# Records shown:

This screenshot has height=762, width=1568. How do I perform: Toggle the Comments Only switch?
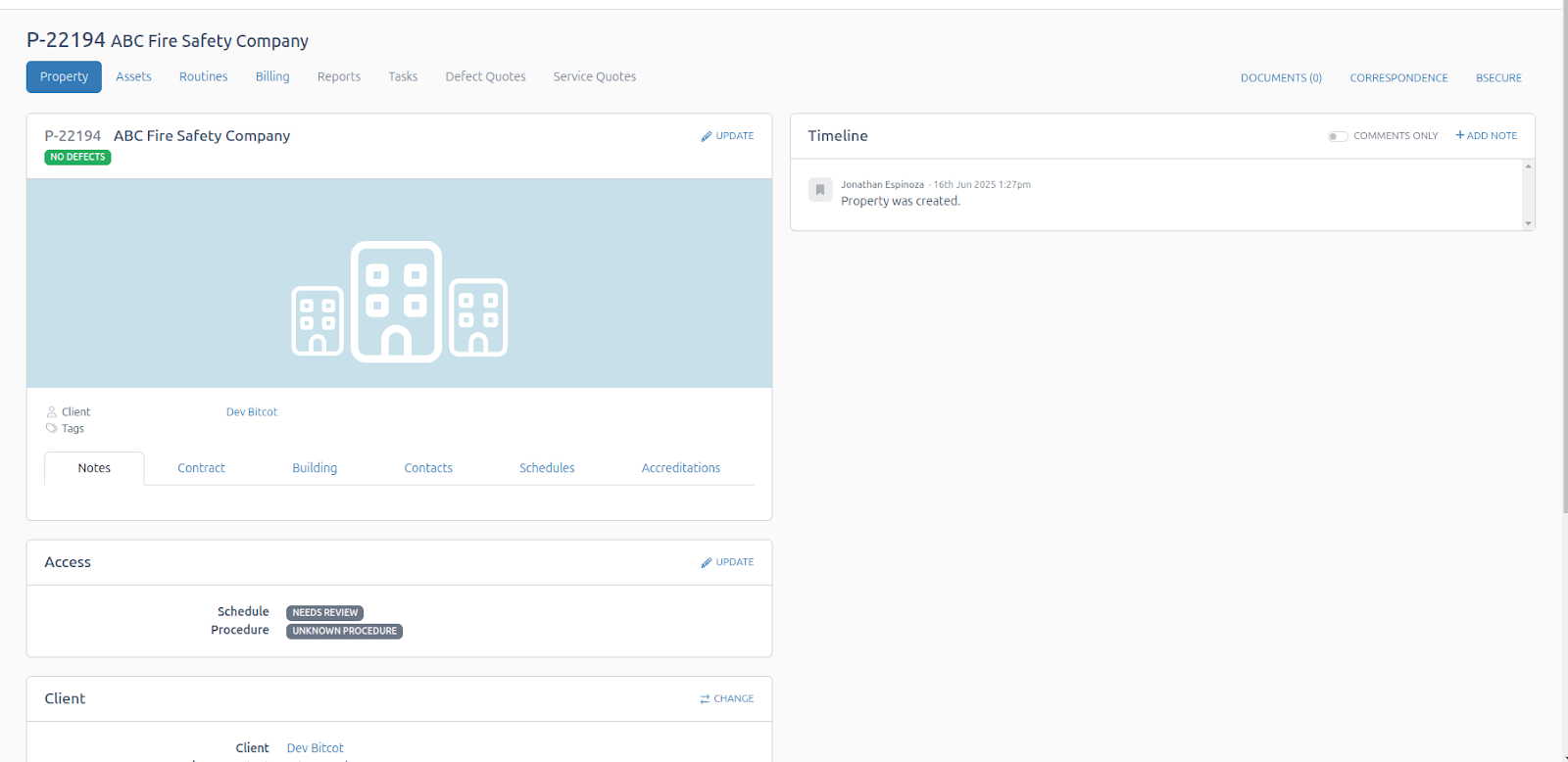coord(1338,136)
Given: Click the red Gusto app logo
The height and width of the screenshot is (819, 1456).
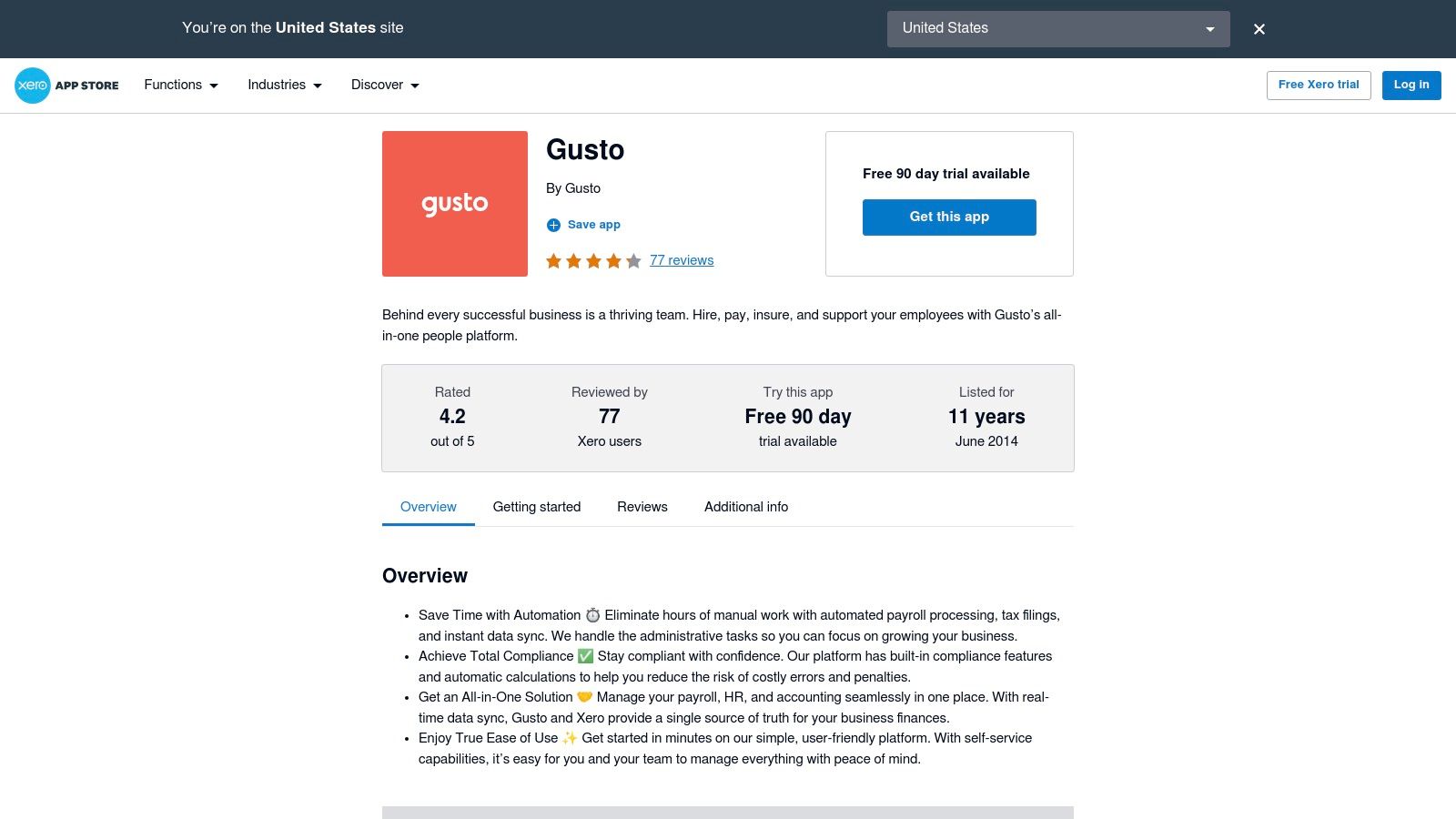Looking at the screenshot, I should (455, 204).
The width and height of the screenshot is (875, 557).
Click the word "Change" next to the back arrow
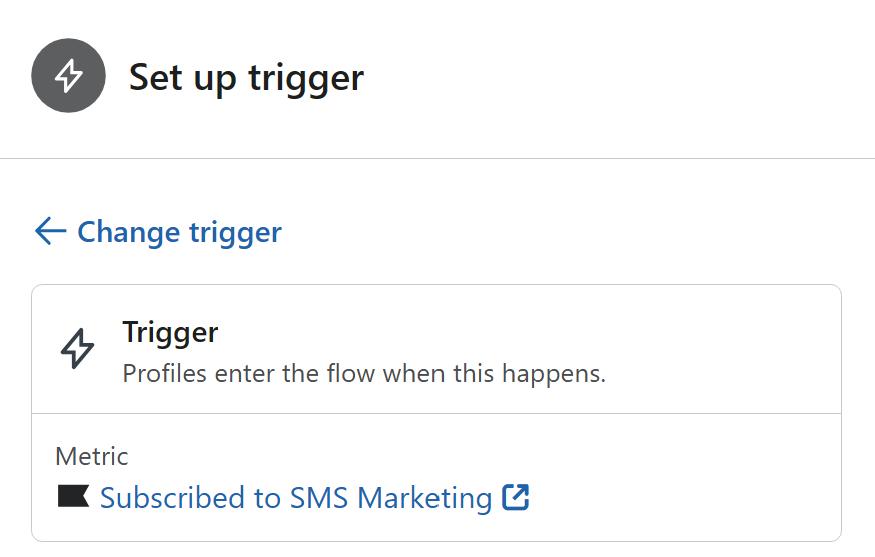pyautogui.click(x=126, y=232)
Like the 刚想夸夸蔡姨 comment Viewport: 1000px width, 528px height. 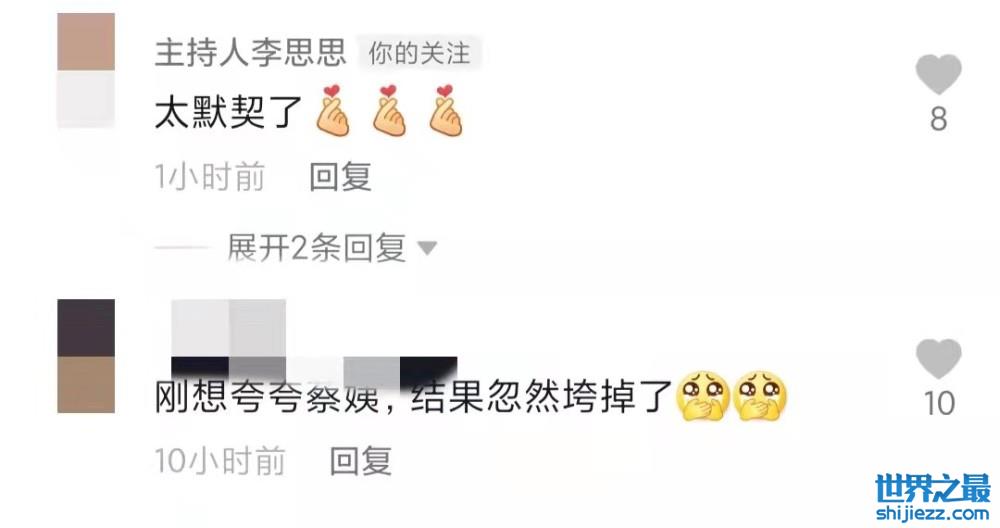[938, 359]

# Required work:
Copy the data word for word, from the line with "Given: Click the red Gusto app logo" down to the line with "pyautogui.click(x=126, y=232)", both included. Leave the pictures out.

# Task solution:
Given: Click the red Gusto app logo
The height and width of the screenshot is (819, 1456).
Looking at the screenshot, I should (455, 204).
The width and height of the screenshot is (875, 557).
Click the word "Change" next to the back arrow
pyautogui.click(x=126, y=232)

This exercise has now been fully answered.